§ **ACTIVITIES**
(1) Does each statement agree with the passage on congruences and density results? Answer yes or no for each, quoting the deciding words of the passage exactly.
(a) For a partition with two or more distinct parts, the overlining choices force the overall count to be divisible by 4.
(b) The mod 4 congruence for $\bar a_c(n)$ is stated only for $c = 1$.
(c) In the single-part case, odd divisors contribute a factor of $2c$.
(2) According to the passage on congruences and density results, how many possible overlining choices are there for a partition with $r$ distinct parts?
(3) Write a continuation of the passage on congruences and density results, beginning right after its final sentence.

§ **DOCUMENT PASSAGE**

━━━

3. Congruences and Density Results

3.1. Finite Modulus Congruences

For all $n \ge 1$ , and general $c\ge1$ ,

$\bar a_c(n) \equiv \begin{cases} 2 \pmod{4} & \text{if } n = k^2, \ 2(c+1) \pmod{4} & \text{if } n = 2k^2, \ 0 \pmod{4} & \text{otherwise}. \end{cases}$

(Das et al., 25 Mar 2025, Ghoshal et al., 4 Dec 2025)

There exist further fine-grained congruences modulo 8 and 12, for progressions in $n$ and for $c$ in specified arithmetic classes. For example, for all $i\ge1$ and $n\ge0$ : $\bar a_{2i}(4n+3) \equiv 0 \pmod{4},\quad \bar a_{9i}(9n+6) \equiv 0 \pmod{12}$ with various higher-power $2$-adic congruences for $c$ in progressions (Das et al., 25 Mar 2025, Paksok et al., 24 Mar 2025).

3.2. Infinite Families and Lacunarity

For any fixed $k\ge1$ ,

$\lim_{X\to\infty} \frac{\#\{n\le X:\bar a_{c}(n)\equiv0\pmod{2^k}\}}{X}=1,$

i.e., the sequence is highly lacunary modulo $2^k$ : almost all $\bar a_{c}(n)$ are divisible by any fixed $2^k$ . Similar density phenomena occur for certain odd primes $p$ and progressions in $c$ (Das et al., 25 Mar 2025, Ray et al., 2018).

Moreover, for $\lambda\ge1$ , $m\ge0$ , $t\ge1$ , $n>0$ : $\overline a_{2^\lambda m + t}(n)\equiv\overline a_t(n)\pmod{2^{\lambda+1}},$ yielding a hierarchy of exact congruences for large ranges of the color parameter $c$ (Paksok et al., 24 Mar 2025).

4. Combinatorial Proofs and Structural Results

Combinatorial arguments provide refined insight into congruences. The crucial observation is that with $r$ distinct parts in a partition, there are $2^r$ possible overlining choices; for $r\ge2$ , this forces the overall count divisible by 4. For single-part partitions, calculation reduces to summing over the odd and even divisors of $n$ , with factors of $2$ (odd) and $2c$ (even) reflecting color and overline possibilities. The combinatorial mod 4 congruence

$\bar a_c(n)\equiv2\tau_{\mathrm{odd}}(n)+2c\tau_{\mathrm{even}}(n)\pmod{4}$

where $\tau_{\mathrm{odd}}$ and $\tau_{\mathrm{even}}$ count odd and even divisors, confirms the analytic results structurally (Ghoshal et al., 4 Dec 2025).

━━━

§ **SOURCE DATA**
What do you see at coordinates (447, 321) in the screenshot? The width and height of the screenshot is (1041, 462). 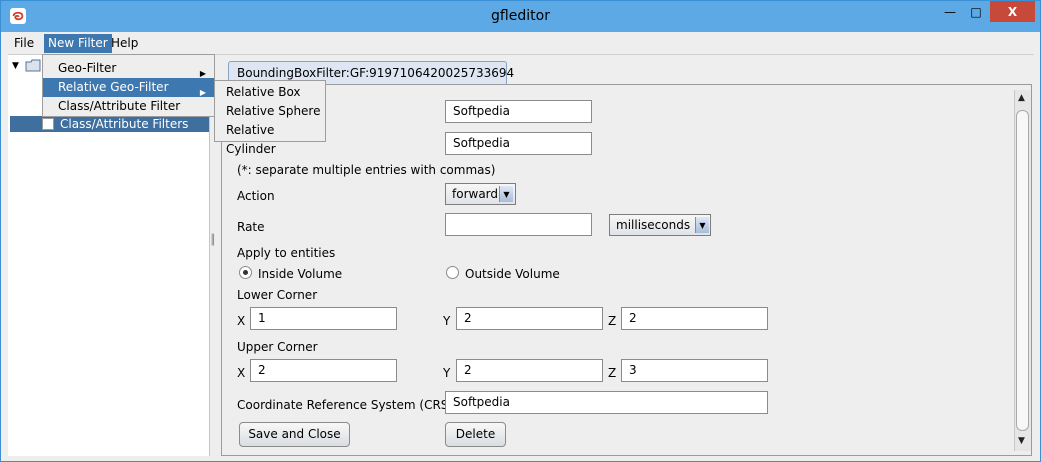 I see `lower-y-label: Y` at bounding box center [447, 321].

━━━

§ **SOLVED PROBLEMS**
(1)
(a) Yes: "for $r\ge2$ , this forces the overall count divisible by 4"
(b) No: "For all $n \ge 1$ , and general $c\ge1$"
(c) No: "factors of $2$ (odd) and $2c$ (even)"

(2) $2^r$

(3)
5. Turán Inequalities, Log-Concavity, and Subadditivity

Analytic bounds derived from Rademacher-type formulas enable precise estimates for

$R(n) = \frac{\bar a(n+1)\bar a(n-1)}{\bar a(n)^2}$

showing for $n\gg1$ that $R(n)<1$ and thus strict log-concavity for almost all $n$ , i.e.,

$\bar a(n)^2 > \bar a(n-1)\bar a(n+1),\quad (n\ge10).$

More generally, higher-order Turán (hyperbolicity) inequalities for the Jensen polynomials built from $(\bar a(n))$ are established by asymptotic analysis, confirming hyperbolicity for sufficiently large $n$ (Agarwal et al., 27 Sep 2025).

Log-subadditivity and generalized log-concavity,

$\bar a(n)\bar a(m)\geq \bar a(n+m)$

and

$\bar a(n)^2 > \bar a(n-m)\bar a(n+m)$

hold except for finitely many small exceptions, generalizing classical results due to Bessenrodt-Ono and DeSalvo-Pak for $p(n)$ (Agarwal et al., 27 Sep 2025).

6. Modular Forms, Dissections, and Methods

The generating functions for generalized overcubic partitions, especially for special $c$ , can be written as integer-weight eta-quotients, making them excellent candidates for the modular forms machinery. Isolated and infinite family congruences are proved by:

Constructing suitable eta-quotients and checking modular weights, levels, and characters,
Applying Hecke operators and Sturm's theorem to assert global congruences from finitely many checks,
Employing Radu’s algorithm for algorithmic verifications in higher prime-power moduli,
Using classical $q$ -series identities (e.g., 2- and 3-dissections of theta functions).

Combinatorial methods, such as divisor parity analysis and bijective overline colorings, provide alternative routes to certain congruences, especially mod $4$ and $8$, without recourse to modular forms (Ghoshal et al., 4 Dec 2025, Das et al., 25 Mar 2025, Amdeberhan et al., 15 Jun 2024, Paksok et al., 24 Mar 2025).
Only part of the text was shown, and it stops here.